BEIJING — China’s central bank has drained liquidity from the market for three consecutive weeks, as demand for funds fall after the Lunar New Year holiday.
The People’s Bank of China (PBOC) withdrew 625 billion yuan ($90.84 billion) from the market from Feb 6 through Feb 10, up from 70 billion yuan last week.
The central bank skipped open market operations for the sixth straight session on Feb 10, citing a “relatively high level” of liquidity in the banking system.
It is standard practice for the PBOC to inject large amounts of liquidity into the banking system ahead of the Lunar New Year holiday when demand for funds surges, and to drain liquidity after the holiday as demand falls, according to Wen Bin, an analyst at China Minsheng Banking Corporation.

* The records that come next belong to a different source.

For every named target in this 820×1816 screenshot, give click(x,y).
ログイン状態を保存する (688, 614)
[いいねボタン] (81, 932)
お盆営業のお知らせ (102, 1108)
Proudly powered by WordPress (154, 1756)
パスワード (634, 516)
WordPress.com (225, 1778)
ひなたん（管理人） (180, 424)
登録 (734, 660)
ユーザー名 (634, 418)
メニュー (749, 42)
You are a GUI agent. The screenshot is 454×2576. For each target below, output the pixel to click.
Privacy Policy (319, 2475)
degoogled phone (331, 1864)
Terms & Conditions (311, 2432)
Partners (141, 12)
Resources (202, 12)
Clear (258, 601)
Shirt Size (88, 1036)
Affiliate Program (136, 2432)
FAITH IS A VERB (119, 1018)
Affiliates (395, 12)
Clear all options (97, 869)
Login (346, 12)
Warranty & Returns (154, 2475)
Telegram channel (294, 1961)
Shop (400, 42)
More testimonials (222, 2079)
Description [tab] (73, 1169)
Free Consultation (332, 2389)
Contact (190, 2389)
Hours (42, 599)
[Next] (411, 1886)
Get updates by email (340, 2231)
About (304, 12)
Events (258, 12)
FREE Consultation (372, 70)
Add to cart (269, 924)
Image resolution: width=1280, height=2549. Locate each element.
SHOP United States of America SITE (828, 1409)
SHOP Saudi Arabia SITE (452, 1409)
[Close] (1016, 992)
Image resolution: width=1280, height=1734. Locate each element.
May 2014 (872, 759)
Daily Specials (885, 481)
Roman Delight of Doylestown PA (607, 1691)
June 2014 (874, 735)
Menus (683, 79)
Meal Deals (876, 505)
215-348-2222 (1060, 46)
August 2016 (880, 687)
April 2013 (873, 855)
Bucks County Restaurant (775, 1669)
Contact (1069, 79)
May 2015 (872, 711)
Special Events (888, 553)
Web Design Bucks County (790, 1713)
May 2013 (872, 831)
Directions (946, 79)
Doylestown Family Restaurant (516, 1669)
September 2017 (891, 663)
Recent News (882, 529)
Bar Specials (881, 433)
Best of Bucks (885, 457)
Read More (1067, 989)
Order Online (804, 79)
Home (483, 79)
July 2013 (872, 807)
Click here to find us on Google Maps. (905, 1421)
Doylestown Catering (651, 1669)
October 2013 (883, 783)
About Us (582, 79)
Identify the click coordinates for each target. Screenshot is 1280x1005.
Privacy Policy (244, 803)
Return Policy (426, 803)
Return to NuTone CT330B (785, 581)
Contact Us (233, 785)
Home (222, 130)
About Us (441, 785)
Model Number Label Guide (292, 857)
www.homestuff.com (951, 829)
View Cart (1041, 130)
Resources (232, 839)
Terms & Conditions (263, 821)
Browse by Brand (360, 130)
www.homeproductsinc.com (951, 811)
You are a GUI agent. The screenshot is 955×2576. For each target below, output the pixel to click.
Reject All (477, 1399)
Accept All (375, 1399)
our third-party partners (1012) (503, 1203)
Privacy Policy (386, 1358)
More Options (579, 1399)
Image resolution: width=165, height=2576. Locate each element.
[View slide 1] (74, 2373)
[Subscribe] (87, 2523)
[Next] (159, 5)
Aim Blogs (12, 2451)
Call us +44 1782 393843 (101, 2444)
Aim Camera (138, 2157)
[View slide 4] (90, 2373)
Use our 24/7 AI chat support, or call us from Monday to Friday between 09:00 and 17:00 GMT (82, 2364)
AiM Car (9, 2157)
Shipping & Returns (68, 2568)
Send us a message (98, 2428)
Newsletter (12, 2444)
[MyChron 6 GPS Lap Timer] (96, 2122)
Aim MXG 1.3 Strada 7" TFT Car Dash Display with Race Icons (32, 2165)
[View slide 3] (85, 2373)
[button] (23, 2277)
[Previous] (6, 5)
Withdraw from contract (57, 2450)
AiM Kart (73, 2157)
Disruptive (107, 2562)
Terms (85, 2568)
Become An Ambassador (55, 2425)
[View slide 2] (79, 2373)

The liquidity withdrawal reinforces the view that the country is moving to a tighter policy as the economy shows signs of steadying.
China reported 6.7 percent economic growth in 2016, lower than in recent years but within the target range.
Last week, the PBOC unexpectedly raised lending rates on its standing lending facility short-term loans and the interest rate on open market operation reverse repos, showing that the authorities are committed to containing capital outflows and reining in financial risk.
However, analysts do not expect the central bank to rush to raise its benchmark lending rate any time soon.
China’s monetary policy in 2017 is set to be “prudent and neutral,” keeping appropriate liquidity levels but avoiding excessive liquidity injections.